AI Fridge Camera
Project Overview
I am developing an AI-powered kitchen management system to address household food waste, a significant global environmental challenge. This system utilizes computer vision technology to automatically detect and log food items entering and exiting a refrigerator, creating a comprehensive digital inventory with timestamp tracking.
The technical implementation combines a camera module with OpenAI's computer vision capabilities to accurately identify food items in real-time. The system employs a custom algorithm that tracks item freshness based on entry dates and typical shelf life, then proactively generates recipe recommendations that prioritize ingredients approaching expiration.
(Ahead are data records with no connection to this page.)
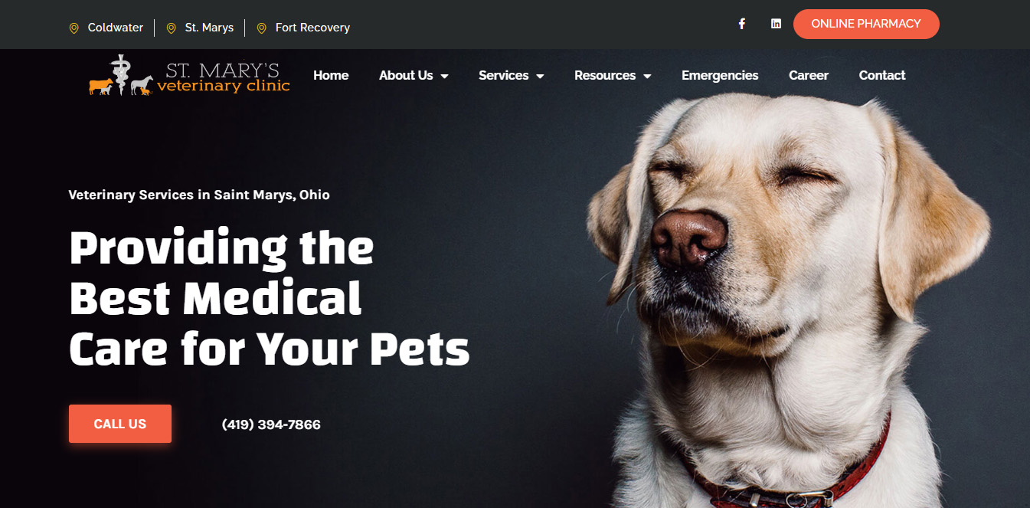
Task: Click the Call Us button
Action: (x=120, y=424)
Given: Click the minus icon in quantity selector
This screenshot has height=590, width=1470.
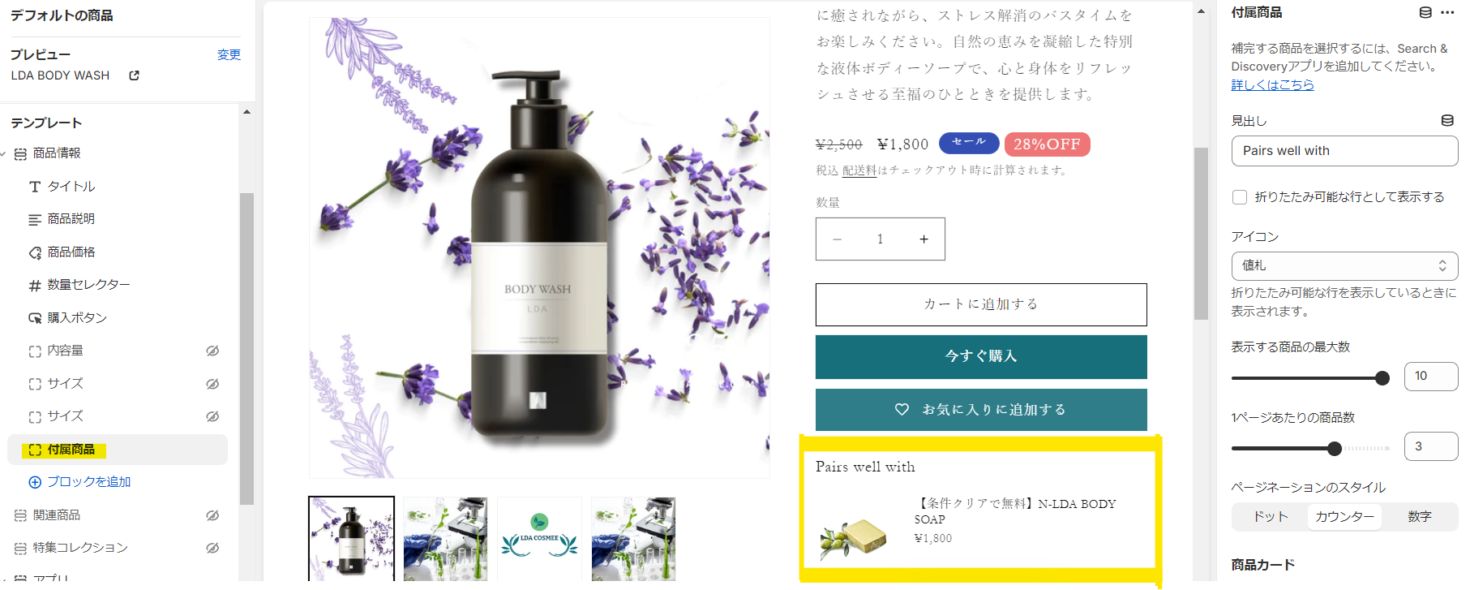Looking at the screenshot, I should pos(837,239).
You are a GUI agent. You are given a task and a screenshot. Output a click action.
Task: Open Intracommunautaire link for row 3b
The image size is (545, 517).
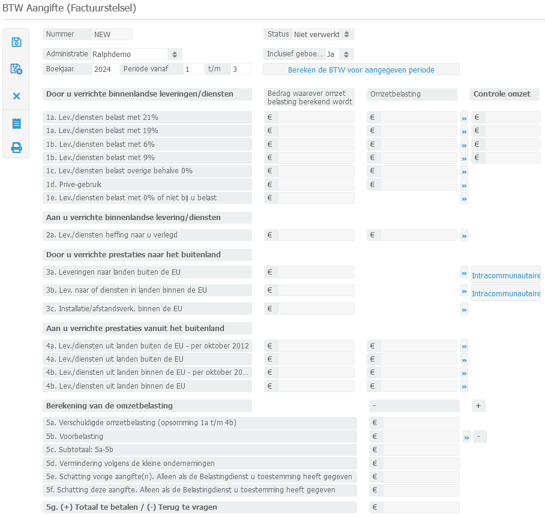506,294
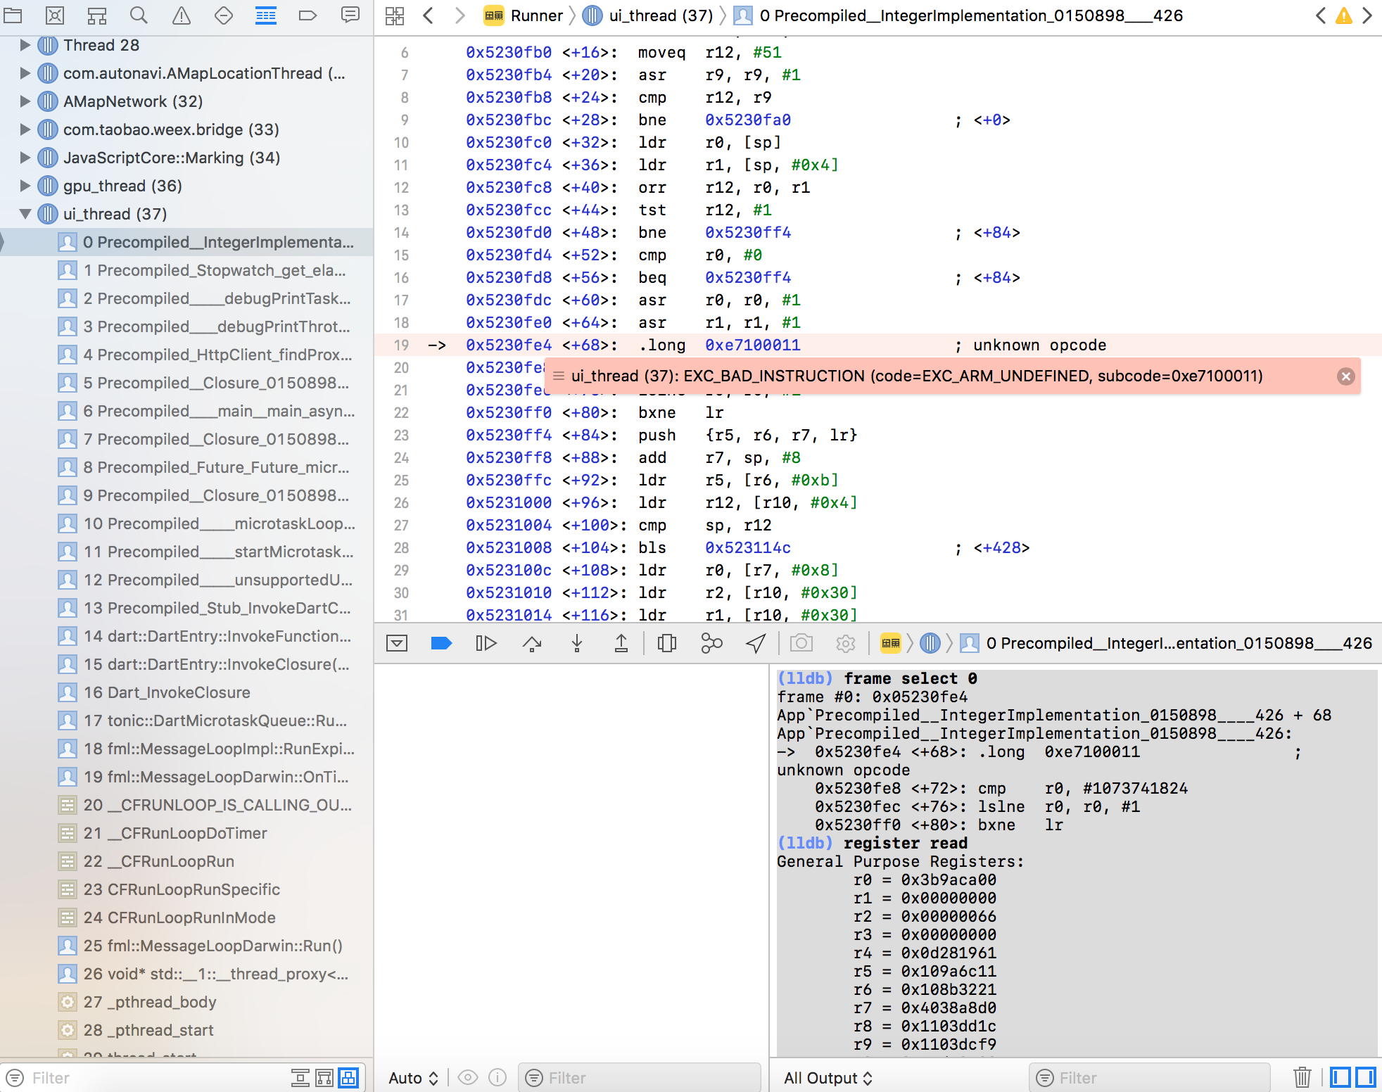Screen dimensions: 1382x1092
Task: Open the Auto variables scope dropdown
Action: pyautogui.click(x=412, y=1077)
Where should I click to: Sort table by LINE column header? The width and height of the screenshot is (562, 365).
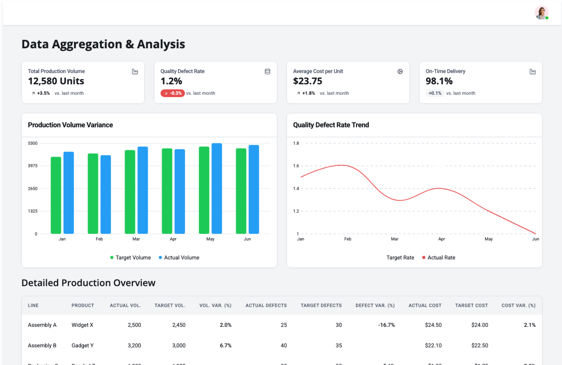point(33,305)
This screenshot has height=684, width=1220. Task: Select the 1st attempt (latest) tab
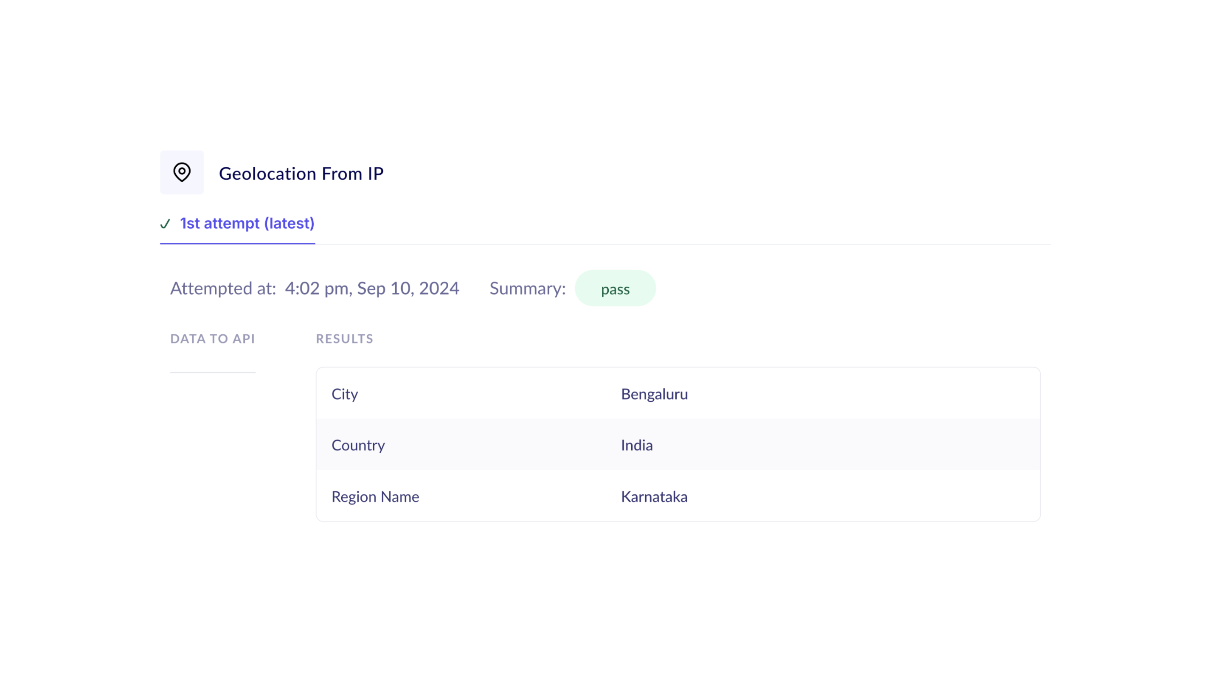tap(247, 223)
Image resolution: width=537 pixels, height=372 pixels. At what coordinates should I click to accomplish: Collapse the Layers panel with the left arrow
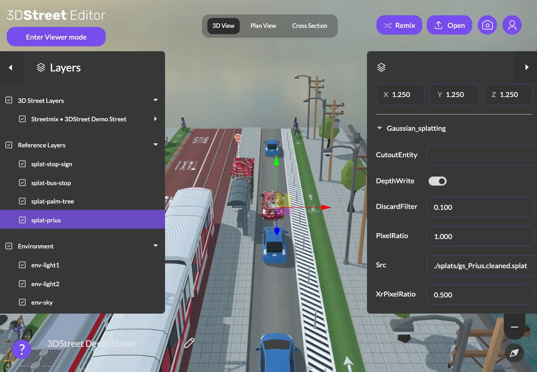point(10,67)
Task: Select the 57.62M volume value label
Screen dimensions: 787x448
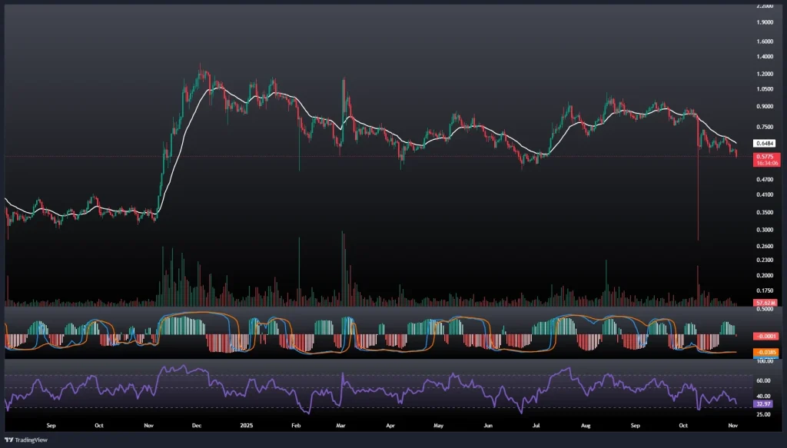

This ongoing project demonstrates application of artificial intelligence to practical sustainability challenges. By providing actionable information about available ingredients and suggesting creative ways to use them, the system aims to significantly reduce household food waste while simplifying meal planning for users.
The Challenge
Food waste is a major environmental and economic problem. People often forget what's in their fridge, leading to expired food and unnecessary grocery purchases. Manually tracking inventory is tedious and rarely maintained consistently.
The Solution
An automated camera system that uses computer vision to identify food items as they enter and exit the fridge. The AI tracks freshness, sends expiration alerts, and suggests recipes based on available ingredients, making food management effortless.
Technical Implementation
Hardware Components
- Raspberry Pi with camera module
- Motion detection sensors
- LED indicators
- Power management system
AI & Vision
- OpenAI Vision API
- Real-time object detection
- Food item classification
- Freshness tracking algorithm
Key Features
- Automatic inventory tracking
- Expiration date predictions
- Recipe recommendations
- Mobile app integration
Software Stack
- Python for backend logic
- OpenCV for image processing
- SQLite for data storage
- Flask for web interface
Environmental Impact
Food waste contributes significantly to greenhouse gas emissions and represents a massive economic loss for households. By helping users track and utilize their food inventory more effectively, this system has the potential to reduce household food waste by up to 30%, saving both money and environmental resources.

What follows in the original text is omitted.